Я чуть не поперхнулся виски, которое глотнул в этот момент.
– Мама, – взывает Фрэнки.
– Хоть режьте, не понимаю, – твердит свое мама. – Что и говорить, это не лучшее в мире местечко для писания, но не всегда же под рукой то, что хочется. Посмотри на Джека Лондона, Джимми! Вот он...
– Минутку, минутку, – взываю я. – У меня есть свидетельство. Прошу всех взглянуть на свидетельство.
Мама смотрит на черно-белый фотостат и возвращает мне.
– Не понимаю, какое отношение к этому имеет твое свидетельство о рождении.
– Оно удостоверяет тот факт, что я не Джек Лондон. Оно со всей определенностью доказывает, что я не Джек Лондон, а парень по имени Джеймс Диллон. Оно...
– Перестань сходить с ума, Джимми! – кричит Роберта. – Что ты паясничаешь?
– Нет, ты не Джек Лондон, – говорит мама, чуть быстрее теребя булавку. – Джек Лондон не сдавался только потому, что не все складывалось так, как ему бы хотелось. Он писал в рыбачьих шлюпках, и на лесоповале, и...

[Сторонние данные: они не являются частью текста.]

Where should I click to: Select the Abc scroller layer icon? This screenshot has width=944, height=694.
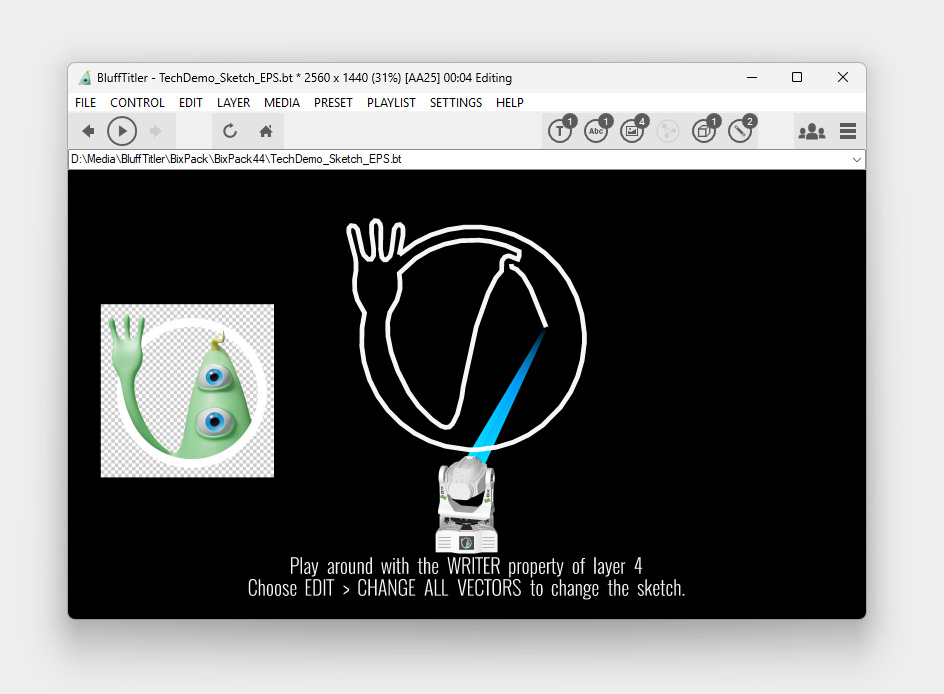click(x=596, y=131)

– А я писал в кабинках для мальчиков, подносящих клюшки для гольфа, в раздевалках отеля и на нефтепроводе; я писал между заказами на яичницу-болтунью и сандвичами с горячим бифштексом; я писал в гардеробе дансинга; я писал в машине, преследуя загнанных лошадей и всякую живность; я писал замешивая тесто в пекарне. Я работал на пяти работах и еще ходил в школу и писал. Я писал по рассказу в день в течение тридцати дней. Я писал...

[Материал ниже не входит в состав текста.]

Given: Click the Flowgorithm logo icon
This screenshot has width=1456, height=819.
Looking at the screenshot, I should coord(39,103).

– Думаю, всем пора спать, – говорит Роберта. – Пошли, ми...
– Я не пойду спать!
– Я никого не хотела обидеть, – говорит мама. – Я просто хотела сказать...

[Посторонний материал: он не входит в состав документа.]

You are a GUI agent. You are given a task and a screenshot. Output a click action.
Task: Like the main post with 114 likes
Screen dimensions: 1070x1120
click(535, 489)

– Ты плохо читала своего Джека Лондона. Он начал выбиваться в люди, когда ему было тридцать лет. А мне тридцать пять. Тридцать пять, можешь ты это понять? И я написал в три раза больше Лондона. Я...
– Давай забудем все это, – говорит Фрэнки.
– Вот и забудь! Забудь пятнадцать миллионов слов для Писательского проекта. Забудем полмиллиона для писательского фонда. Забудем старые номера пяти журнальных издательств. Забудем сорок, пятьдесят, нет, семьдесят пять тысяч слов в неделю, неделю за неделей, для отраслевых журналов. Забудем тридцать шесть часов радиосериалов. Ты можешь себе представить, что это такое – тридцать шесть часов? Ты когда-нибудь пробовала написать тридцать шесть часов разговора? Такого разговора, чтоб с огоньком, чтобы люди хохотали до упаду или заливались слезами; чтоб им не пришло в голову переключить программу. Пробовала? А?
– Ради Бога, Джимми...
– Конечно не пробовала. Тебе-то зачем? Что бы это тебе дало? Что это дало мне? Хочешь, скажу? Ну так слушай. Хрена собачьего, вот что это мне давало. Просиженную задницу и боли три раза в неделю. Стрижку в парикмахерских колледжах. Груды грязного белья, которые ни одна прачечная не отстирает. Больные легкие, но не настолько, чтобы свести меня в могилу. Сорок восемь часов каторги в неделю и дурдом по воскресеньям. Виски, да, и сигареты, и женщину в постели, да. И двадцать пять тысяч напоминаний десять миллионов раз на день, что все, что бы я ни сделал, не имеет никакого смысла. Да это дало мне такую сверхценную и столь же бесценную информацию, что я не... – Я открыл глаза и произнес: – Джек Лондон.
Я сидел на диване. Роберта обняла меня рукой. Фрэнки держала выпивку.
– Простите, – извиняюсь. – Я, кажется, ударился в излияния чувств.
– Я вовсе не хотела сказать, что ты не работал, – говорит мама. – Кому, как не мне, знать, как много ты работал.
– Шла бы ты лучше спать, мама, – говорит Фрэнки. – Я тоже лягу сразу, как только...
– Да со мной все в порядке, – говорю я. – Итак, похоронив мертвых, займемся живыми. Как ты сама, Фрэнки, думаешь, что нам лучше всего предпринять?